Adriane Alston
Editorial Editor
Editorial
The reactions to the recent housing crisis made one thing clear; as Winthrop students, we are not as civically engaged as we should be when it comes to the internal operations of our university.
Students infiltrate social media based apps with frustration and ridicule. We repost statements. We vented in our numerous IMessage group chats. Demanding change and calling for action to be taken. But when administrators and the board of trustees discuss issues like housing, the noncontinuation of the contracts that matter to us the most etc we are not in the meetings months before the crisis has reached a boiling point, very few students sit in those rooms and hear about the problems happening before they actually happen.
Ask around campus “When was the last time you attended a board of trustees meeting?”
Most students would probably answer “never.” Some might even laugh at the question at hand. But that answer should not feel comfortable or funny. It should concern us.
If students want real change, they must show up before decisions become final. They must speak during public commentary periods. They must listen and be informed when university leaders debate policies that affect tuition, housing and campus life. Complaining after the fact does not carry the same weight as participating during the process.
Students at neighboring institutions have exercised this better. At the University of South Carolina and Clemson University, students regularly organize demonstrations, sit in on administrative decisions etc surrounding the issues that matter to them the most. They attend meetings. They write letters. They meet with administrators. They push for change early, not after decisions harden.
Winthrop students can do the same. But that requires intentionality and effort.
Some argue that student attendance would not change anything. They believe administrators will make the same decisions regardless of who sits in the audience. That mindset guarantees silence when silence is the opposite of what we need. When students stay home, they remove themselves from the conversation entirely. Leaders notice empty seats just as much as they notice when students pack rooms.

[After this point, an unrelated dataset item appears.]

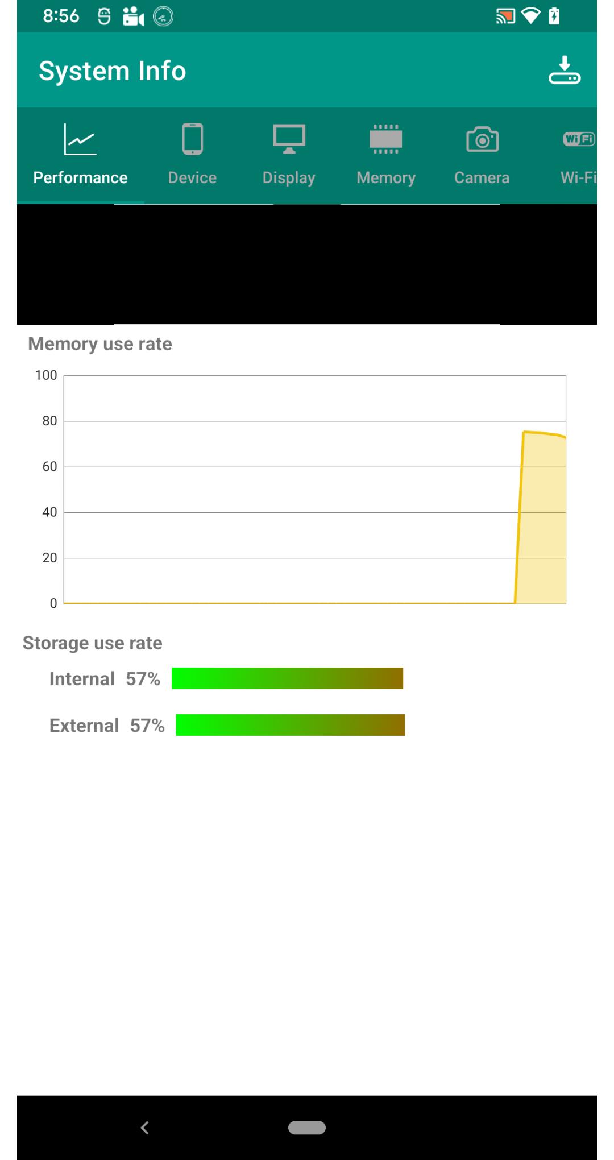Tap the home pill navigation button
The width and height of the screenshot is (614, 1160).
click(x=307, y=1128)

Visibility matters. Presence matters. Administrators track engagement. They recognize when students care enough to invest time and energy. Even when students cannot
immediately reverse a decision, they can influence how leaders communicate and implement it.

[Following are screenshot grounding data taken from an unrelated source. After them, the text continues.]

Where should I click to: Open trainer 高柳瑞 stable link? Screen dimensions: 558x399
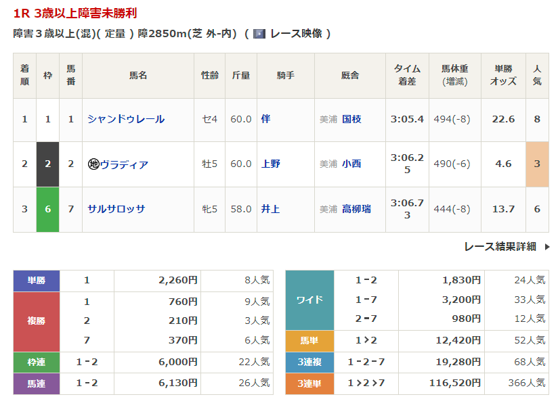point(356,209)
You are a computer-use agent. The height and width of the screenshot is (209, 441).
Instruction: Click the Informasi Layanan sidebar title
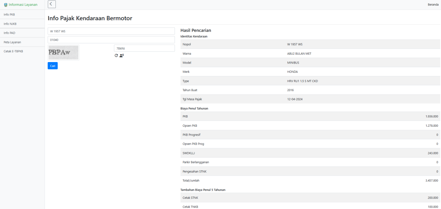coord(23,5)
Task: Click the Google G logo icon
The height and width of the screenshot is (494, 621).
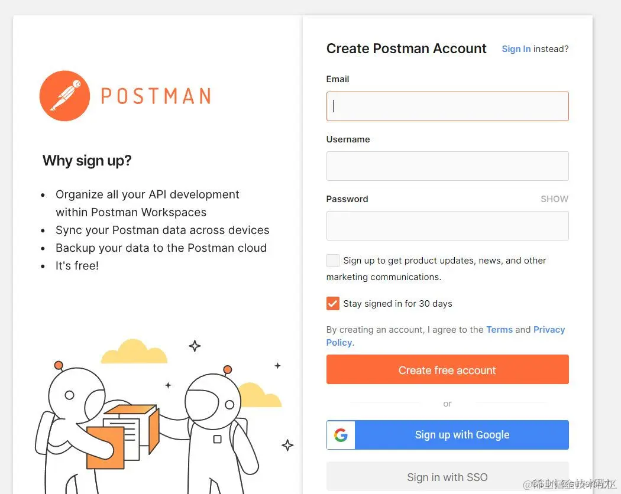Action: coord(341,435)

The recent Student Government Association town hall provides a clear example of this mentality. Some students dismissed the event as “a waste of time.” They expected the meeting to solve the housing crisis on the spot. When that did not happen, they questioned its value.
That criticism misses the point.
The town hall did not exist to undo board decisions. It existed to provide clarity and transparency. It gave students a chance to ask questions directly. It helped soften the transition. It increased visibility around a complicated issue.

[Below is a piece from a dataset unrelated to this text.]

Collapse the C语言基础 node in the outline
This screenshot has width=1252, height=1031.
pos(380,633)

Service and advocacy organizations carry a responsibility in these moments. They should lead conversations about policies that affect students. They should encourage turnout at meetings. They should educate their peers about timelines and procedures. They should not wait until frustration is at its peak.
Civic engagement starts long before a crisis trends online.
Housing did not suddenly appear as an issue overnight. The board discussed it in multiple meetings. Agendas posted publicly. Minutes documented conversations. Yet student attendance at those meetings remained minimal.
Students cannot expect influence without active participation.
When students avoid these spaces, we surrender power. We allow a small group of administrators and trustees to shape outcomes without student input. Then we react when those outcomes disappoint them.
As Winthrop students we deserve better. We deserve a campus where our voices shape decisions. But we must claim that role.
Start small. Attend one board meeting this semester. Invite a friend. Ask questions about how the university allocates funds. Learn how decisions move from proposal to policy. Follow up with emails. Meet with student government representatives. Stay informed about upcoming agenda items.
Civic engagement does not require grand gestures. It requires consistency.
Students often say they want transparency. Administrators cannot provide transparency to an empty room. They cannot engage with students who choose not to show up. Engagement requires two sides of the coin.
Winthrop promotes leadership and service as core values. Those values do not stop at volunteering in the community. They extend to holding our own institution accountable. They include advocating for the wellbeing of our classmates. They include paying attention when leaders make decisions that affect our daily lives.
Students must move from the approach of being reactive to proactive. We must replace outrage with organization. They must trade apathy for action.
The next time the university faces a difficult decision, students should not scramble to respond after the announcement. We should already sit at the table.
If Winthrop students want change, we cannot wait for someone else to demand it. We must step into the room ourselves.
Empty chairs never changed policy. Engaged students can.